* **Exercise aim**: Repeat each entry in full, exactly.

==========

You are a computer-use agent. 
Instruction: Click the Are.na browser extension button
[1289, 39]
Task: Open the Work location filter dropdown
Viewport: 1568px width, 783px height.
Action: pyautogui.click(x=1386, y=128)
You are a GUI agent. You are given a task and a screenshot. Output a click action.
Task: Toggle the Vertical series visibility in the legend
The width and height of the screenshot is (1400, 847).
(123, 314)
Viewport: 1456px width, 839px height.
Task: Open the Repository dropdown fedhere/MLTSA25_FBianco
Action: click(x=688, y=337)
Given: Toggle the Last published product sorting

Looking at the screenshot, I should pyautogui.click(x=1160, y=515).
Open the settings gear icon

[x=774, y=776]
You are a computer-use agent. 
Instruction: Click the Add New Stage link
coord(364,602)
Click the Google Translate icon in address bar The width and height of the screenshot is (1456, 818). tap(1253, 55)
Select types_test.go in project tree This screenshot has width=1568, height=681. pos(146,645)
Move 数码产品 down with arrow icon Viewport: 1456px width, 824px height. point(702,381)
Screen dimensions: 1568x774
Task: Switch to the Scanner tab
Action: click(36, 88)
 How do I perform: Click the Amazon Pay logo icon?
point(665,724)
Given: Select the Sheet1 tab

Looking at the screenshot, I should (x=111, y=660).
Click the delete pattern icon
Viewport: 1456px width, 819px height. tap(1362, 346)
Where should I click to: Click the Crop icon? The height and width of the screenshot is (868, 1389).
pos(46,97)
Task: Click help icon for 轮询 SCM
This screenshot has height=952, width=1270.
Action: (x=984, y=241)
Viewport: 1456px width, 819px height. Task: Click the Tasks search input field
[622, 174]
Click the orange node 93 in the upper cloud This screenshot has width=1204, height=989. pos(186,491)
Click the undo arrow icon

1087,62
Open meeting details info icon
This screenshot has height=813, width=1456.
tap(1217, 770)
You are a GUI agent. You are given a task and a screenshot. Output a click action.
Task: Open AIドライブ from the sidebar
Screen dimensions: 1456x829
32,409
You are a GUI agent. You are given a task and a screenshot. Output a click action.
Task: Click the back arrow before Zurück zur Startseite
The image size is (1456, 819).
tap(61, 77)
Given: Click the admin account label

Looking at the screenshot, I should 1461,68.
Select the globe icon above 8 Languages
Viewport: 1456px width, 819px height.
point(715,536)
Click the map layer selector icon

==========

* **Task result**:
You are a computer-use agent. 
Instruction: Click the Are.na browser extension button
[1289, 39]
Task: Open the Work location filter dropdown
Viewport: 1568px width, 783px height.
Action: pyautogui.click(x=1386, y=128)
You are a GUI agent. You are given a task and a screenshot. Output a click action.
Task: Toggle the Vertical series visibility in the legend
The width and height of the screenshot is (1400, 847).
(123, 314)
Viewport: 1456px width, 839px height.
Task: Open the Repository dropdown fedhere/MLTSA25_FBianco
Action: click(x=688, y=337)
Given: Toggle the Last published product sorting

Looking at the screenshot, I should pyautogui.click(x=1160, y=515).
Open the settings gear icon

[x=774, y=776]
You are a computer-use agent. 
Instruction: Click the Add New Stage link
coord(364,602)
Click the Google Translate icon in address bar The width and height of the screenshot is (1456, 818). tap(1253, 55)
Select types_test.go in project tree This screenshot has width=1568, height=681. pos(146,645)
Move 数码产品 down with arrow icon Viewport: 1456px width, 824px height. point(702,381)
Screen dimensions: 1568x774
Task: Switch to the Scanner tab
Action: click(36, 88)
 How do I perform: Click the Amazon Pay logo icon?
point(665,724)
Given: Select the Sheet1 tab

Looking at the screenshot, I should (x=111, y=660).
Click the delete pattern icon
Viewport: 1456px width, 819px height. tap(1362, 346)
Where should I click to: Click the Crop icon? The height and width of the screenshot is (868, 1389).
pos(46,97)
Task: Click help icon for 轮询 SCM
This screenshot has height=952, width=1270.
Action: (x=984, y=241)
Viewport: 1456px width, 819px height. Task: Click the Tasks search input field
[622, 174]
Click the orange node 93 in the upper cloud This screenshot has width=1204, height=989. pos(186,491)
Click the undo arrow icon

1087,62
Open meeting details info icon
This screenshot has height=813, width=1456.
tap(1217, 770)
You are a GUI agent. You are given a task and a screenshot. Output a click action.
Task: Open AIドライブ from the sidebar
Screen dimensions: 1456x829
32,409
You are a GUI agent. You are given a task and a screenshot. Output a click action.
Task: Click the back arrow before Zurück zur Startseite
The image size is (1456, 819).
tap(61, 77)
Given: Click the admin account label

Looking at the screenshot, I should 1461,68.
Select the globe icon above 8 Languages
Viewport: 1456px width, 819px height.
point(715,536)
Click the map layer selector icon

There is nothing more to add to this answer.